Text extract.

▼

In Ref. \onlinecite{ref8} the authors evaluate this correlator using
QCD sum rules, and attempt to determine $\theta (q^2)$
by considering the pseudoscalar pole contributions to the
form factor $\Pi^{38}_1$.  Invoking the PCAC relations
$\langle 0\vert A^3_\mu\vert
\pi_3 (q)\rangle = if_\pi q_\mu$ and
$\langle 0\vert A^8_\mu\vert
\pi_8 (q)\rangle = if_\eta q_\mu$ and, evaluating $\Pi_1^{38}$
in the pole approximation, they write
\begin{equation}
\Pi_1^{38}= f_\pi f_\eta\left[ {\theta_\eta\over
q^2-m_\eta^2} - {\theta_\pi\over q^2-m_\pi^2}\right]
={f_\pi f_\eta\theta (q^2)\over (q^2-m_\pi^2)(q^2-m_\eta^2)}\ .\label{four}
\end{equation}
which would allow the extraction of $\theta (q^2)$ if
$\Pi^{38}_1$ were known (e.~g. from the
sum rules treatment).

▲

Information shown.
▼

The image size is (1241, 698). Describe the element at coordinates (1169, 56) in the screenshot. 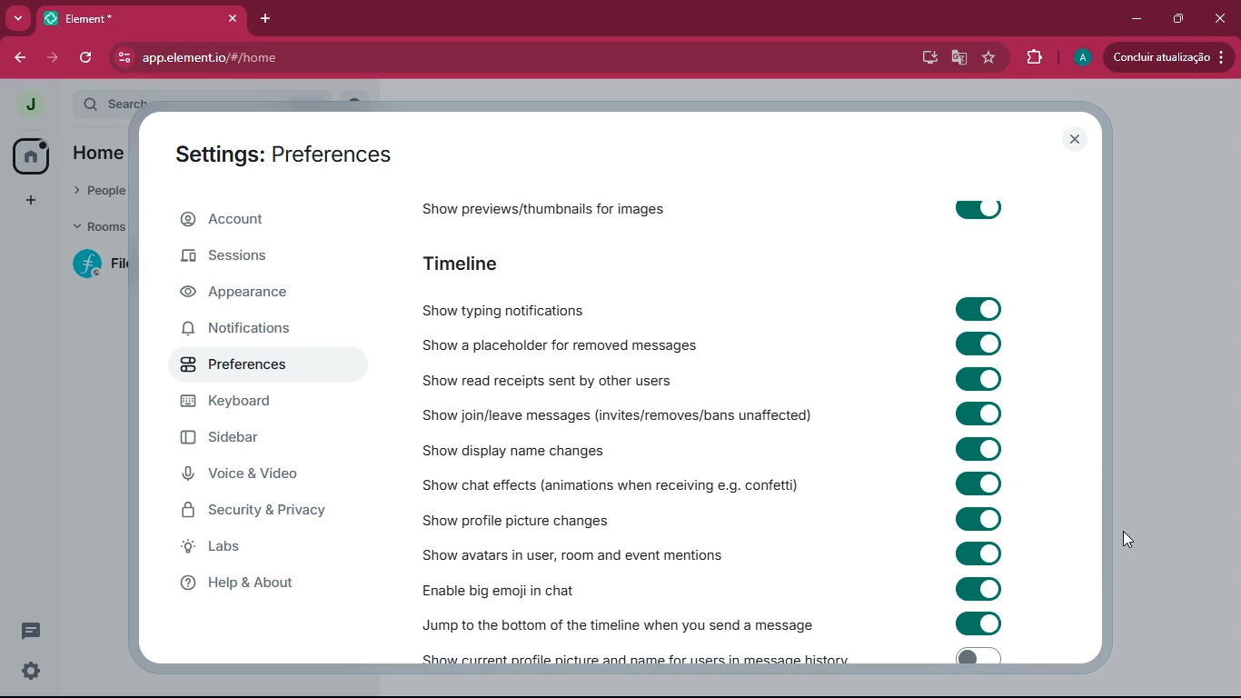

I see `concluir atualizacao` at that location.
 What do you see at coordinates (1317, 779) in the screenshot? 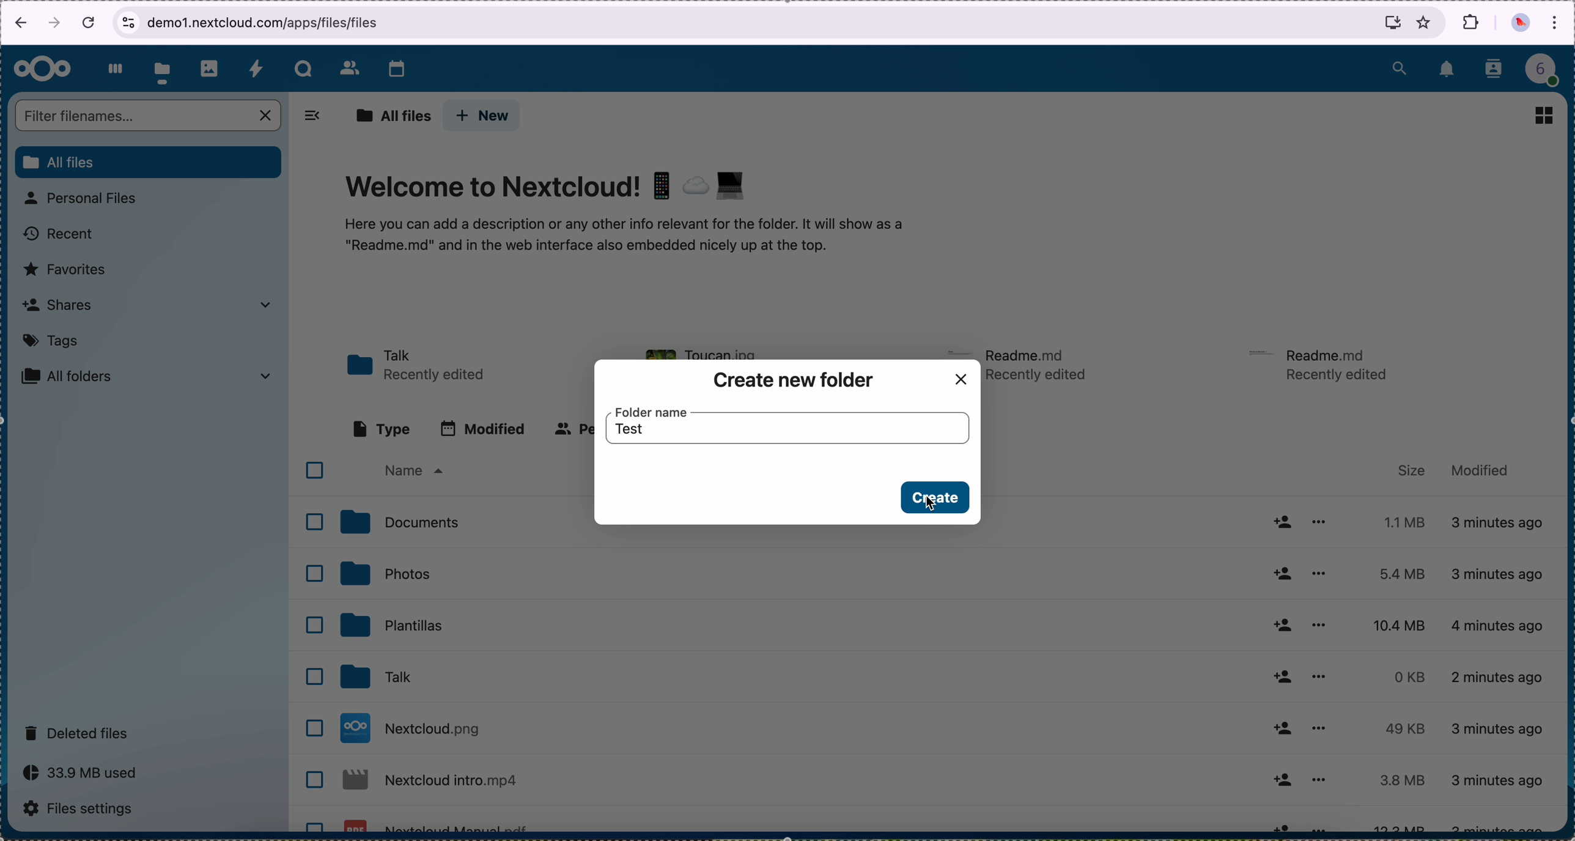
I see `more options` at bounding box center [1317, 779].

▲

Directions.
a - In the passage on QCD sum rules, which form factor's pseudoscalar pole contributions do the authors consider in order to determine $\theta (q^2)$?
b - Write the next part of the passage on QCD sum rules, picking up after its final sentence.

Final results.
a - The form factor $\Pi^{38}_1$.

b -
The expression (4), however, is
incorrect. The $\pi$ pole term, corresponding to the second term in
Eqn.\ (4), arises from taking
\begin{eqnarray}
\langle 0\vert A^3_\mu \vert \pi (q)\rangle &&\equiv\langle 0\vert A^3_\mu\vert
(\pi_3+\theta_\pi\pi_8)(q)\rangle =if_\pi q_\mu\nonumber \\
\langle 0\vert A^8_\mu \vert \pi (q)\rangle &&\equiv\langle 0\vert A^8_\mu\vert
(\pi_3+\theta_\pi\pi_8)(q)\rangle =if_\eta\theta_\pi q_\mu\label{five}
\end{eqnarray}
and the first term, corresponding to the $\eta$ pole, from
\begin{eqnarray}
\langle 0\vert A^8_\mu \vert \eta (q)\rangle &&\equiv
\langle 0\vert A^8_\mu\vert
(\pi_8-\theta_\eta\pi_3)(q)\rangle =if_\eta q_\mu\nonumber \\
\langle 0\vert A^3_\mu \vert \eta (q)\rangle &&\equiv
\langle 0\vert A^3_\mu\vert
(\pi_8-\theta_\eta\pi_3)(q)\rangle =-if_\pi\theta_\eta q_\mu\ .\label{six}
\end{eqnarray}
The second relations in Eqns.\ (5), (6)
are, however, false.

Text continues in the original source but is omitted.